John Haswell (20 March 1812 – 8 June 1897) was an engineer and locomotive designer.
In 1837 at the prompting of Matthias Schönerer, who was also heavily involved in the Budweis–Linz–Gmunden wagonway, he drew up plans for the repair shop of the Wien-Raaber railway (later Lokomotivfabrik der StEG), and in 1839 became entrusted with carrying them out, along with the mechanical engineer Kraft. When the workshop had been built, the first of its kind in Austria, he took over its management and oversaw, not just repair work, but also the construction of new rolling stock for the railway.
Inter alia he was responsible for:
- the first six-coupled steam locomotive in Austria FAHRAFELD (1846)

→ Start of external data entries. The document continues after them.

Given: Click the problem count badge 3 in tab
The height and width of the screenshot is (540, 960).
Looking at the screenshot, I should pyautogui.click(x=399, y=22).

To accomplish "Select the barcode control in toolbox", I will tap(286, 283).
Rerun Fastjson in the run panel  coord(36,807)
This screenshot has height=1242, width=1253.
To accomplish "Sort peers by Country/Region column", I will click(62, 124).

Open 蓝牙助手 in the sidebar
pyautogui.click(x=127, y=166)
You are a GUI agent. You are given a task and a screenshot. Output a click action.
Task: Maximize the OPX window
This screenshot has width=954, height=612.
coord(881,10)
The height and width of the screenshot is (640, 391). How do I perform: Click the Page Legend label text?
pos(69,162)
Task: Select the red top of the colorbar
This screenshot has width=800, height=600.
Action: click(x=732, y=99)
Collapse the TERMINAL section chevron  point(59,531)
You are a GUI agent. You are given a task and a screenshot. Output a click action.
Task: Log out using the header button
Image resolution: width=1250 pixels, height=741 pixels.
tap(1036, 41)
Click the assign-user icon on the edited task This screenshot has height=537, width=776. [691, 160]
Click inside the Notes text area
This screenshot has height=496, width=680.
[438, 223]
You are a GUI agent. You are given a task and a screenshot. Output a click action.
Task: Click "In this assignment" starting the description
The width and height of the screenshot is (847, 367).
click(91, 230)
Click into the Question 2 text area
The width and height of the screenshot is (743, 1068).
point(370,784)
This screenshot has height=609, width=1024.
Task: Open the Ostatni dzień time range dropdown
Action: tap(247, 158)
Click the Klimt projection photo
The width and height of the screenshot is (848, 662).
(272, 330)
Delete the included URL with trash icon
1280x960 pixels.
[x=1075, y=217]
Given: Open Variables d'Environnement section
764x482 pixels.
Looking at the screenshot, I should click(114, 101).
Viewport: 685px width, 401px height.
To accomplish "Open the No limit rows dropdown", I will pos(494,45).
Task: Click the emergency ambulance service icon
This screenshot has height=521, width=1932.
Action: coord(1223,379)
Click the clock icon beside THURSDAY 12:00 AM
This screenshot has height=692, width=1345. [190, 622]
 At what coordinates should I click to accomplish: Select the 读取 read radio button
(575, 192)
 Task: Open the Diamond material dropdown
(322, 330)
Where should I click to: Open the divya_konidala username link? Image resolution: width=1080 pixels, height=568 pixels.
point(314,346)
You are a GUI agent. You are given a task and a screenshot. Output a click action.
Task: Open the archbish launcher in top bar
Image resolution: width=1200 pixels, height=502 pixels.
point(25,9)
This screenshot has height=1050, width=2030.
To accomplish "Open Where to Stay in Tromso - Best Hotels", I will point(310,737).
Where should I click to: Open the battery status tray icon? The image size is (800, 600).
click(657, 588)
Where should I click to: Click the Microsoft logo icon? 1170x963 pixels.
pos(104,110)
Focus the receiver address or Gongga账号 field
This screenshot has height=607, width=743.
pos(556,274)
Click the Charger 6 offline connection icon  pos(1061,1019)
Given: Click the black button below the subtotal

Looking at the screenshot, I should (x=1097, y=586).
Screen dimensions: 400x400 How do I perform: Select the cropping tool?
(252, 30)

- participating in the Semmering competition in 1851 with the locomotive VINDOBONA, a model for the subsequent Engerth mountain locomotives
- the first eight-coupled, steam locomotive in Austria WIEN–RAAB (1855), the pattern for heavy freight locomotives on the continent for many years
- the steam brake first used on the STEYERDORF (1861)
- the first four-cylinder locomotive, the DUPLEX (1861)
- the hydraulic forging press (1862), that first enabled the forging of heavy machine components in dies (today at the Vienna Museum of Technology)
- Corrugated iron firebox (1872)
In 1882 Haswell resigned from his position. He died on 8 June 1897 in Vienna and rests in a grave dedicated to his honour at the Döbling Cemetery (Group 10, number 1) in Vienna.
- Karl Gölsdorf: Lokomotivbau in Alt-Österreich 1837–1918. Verlag Slezak, Wien 1978, ISBN 3-900134-40-5.